• [Text to read]
--- begin ---

The exact numbers, such as the number of people in a room, have an infinite number of significant figures. Exact numbers are counting up how many of something is present, and they are not measurements made with instruments.

Another example of this is defined numbers, such as 1 foot = 12 inches.

**Examples of exact numbers include**

- Conversions within the American system (such as pounds to ounces, the number of feet in a mile, the number of inches in a foot, etc.).
- Conversions with the metric system (such as kilograms to grams, the number of meters in a kilometre, the number of centimetres in a meter).
- The words per and per cent mean exactly out of one or one hundred, respectively.
- Counted numbers are exact: there are two chairs in the photograph. There are fifteen books on the shelf. Eighty -seven people attended the lecture.

### 7. Measured Numbers

In contrast, measured numbers always have a limited number of significant digits. A mass reported as 0.5 grams is implied to be known to the nearest tenth of a gram and not to the hundredth of a gram.

--- end ---

• [Data]
--- begin ---

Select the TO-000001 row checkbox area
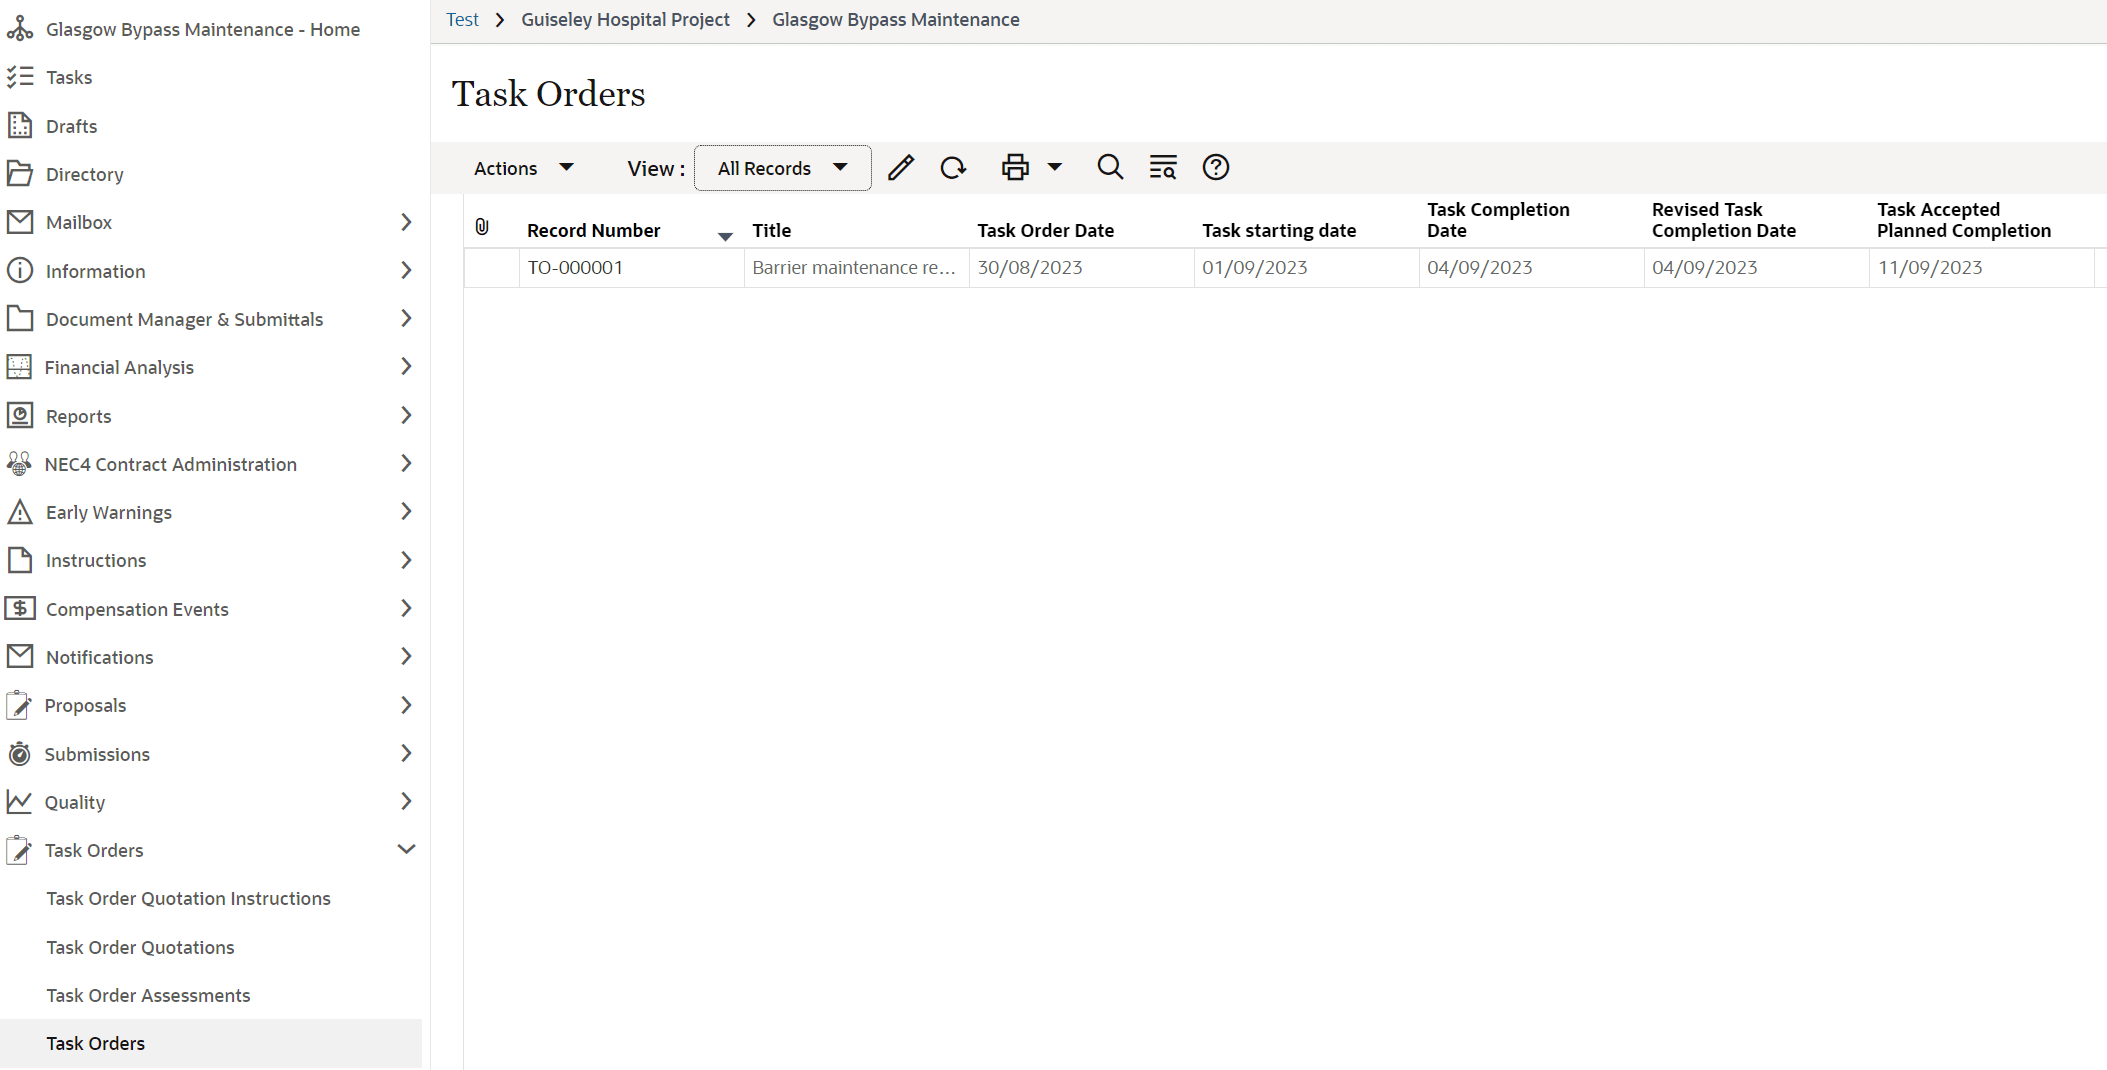The height and width of the screenshot is (1070, 2107). [x=491, y=267]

--- end ---

• [Your tasks]
- 1) Answer these about the passage on exact and measured numbers:
(a) How many significant figures do exact numbers have?
(b) What do the words "per" and "per cent" mean?
(c) To what precision is a mass reported as 0.5 grams implied to be known?
- 2) Can you pick up the passage on exact and measured numbers after its last sentence and continue it?
The lines are separate material and have nothing to do with the passage on exact and measured numbers.

• [Expected outputs]
- 1)
(a) An infinite number.
(b) Exactly out of one and out of one hundred, respectively.
(c) To the nearest tenth of a gram, not to the hundredth of a gram.

- 2)
There is a degree of uncertainty any time you measure something.

**For example**, the weight of a particular sample is 0.825 g, but it may actually be 0.828 g or 0.821 g because there is inherent uncertainty involved. On the other hand, because exact numbers are not measured, they have no uncertainty and infinite numbers of significant figures.

Mass is an example of a measured number. When a mass is reported as 0.5237 g, as shown on this scale, it is more precise than a mass reported as 0.5 g.

**Examples of measured numbers**

- The diameter of a coin, such as 10.2 mm.
- The weight of an object, such as 8.887 grams.
- The length of a pen, such as 12 cm.

## Overall Examples of Significant Figures

Based on these rules here are some examples of significant figures

### Example-1

The scientific notation for 4548 is 4.548 x 103.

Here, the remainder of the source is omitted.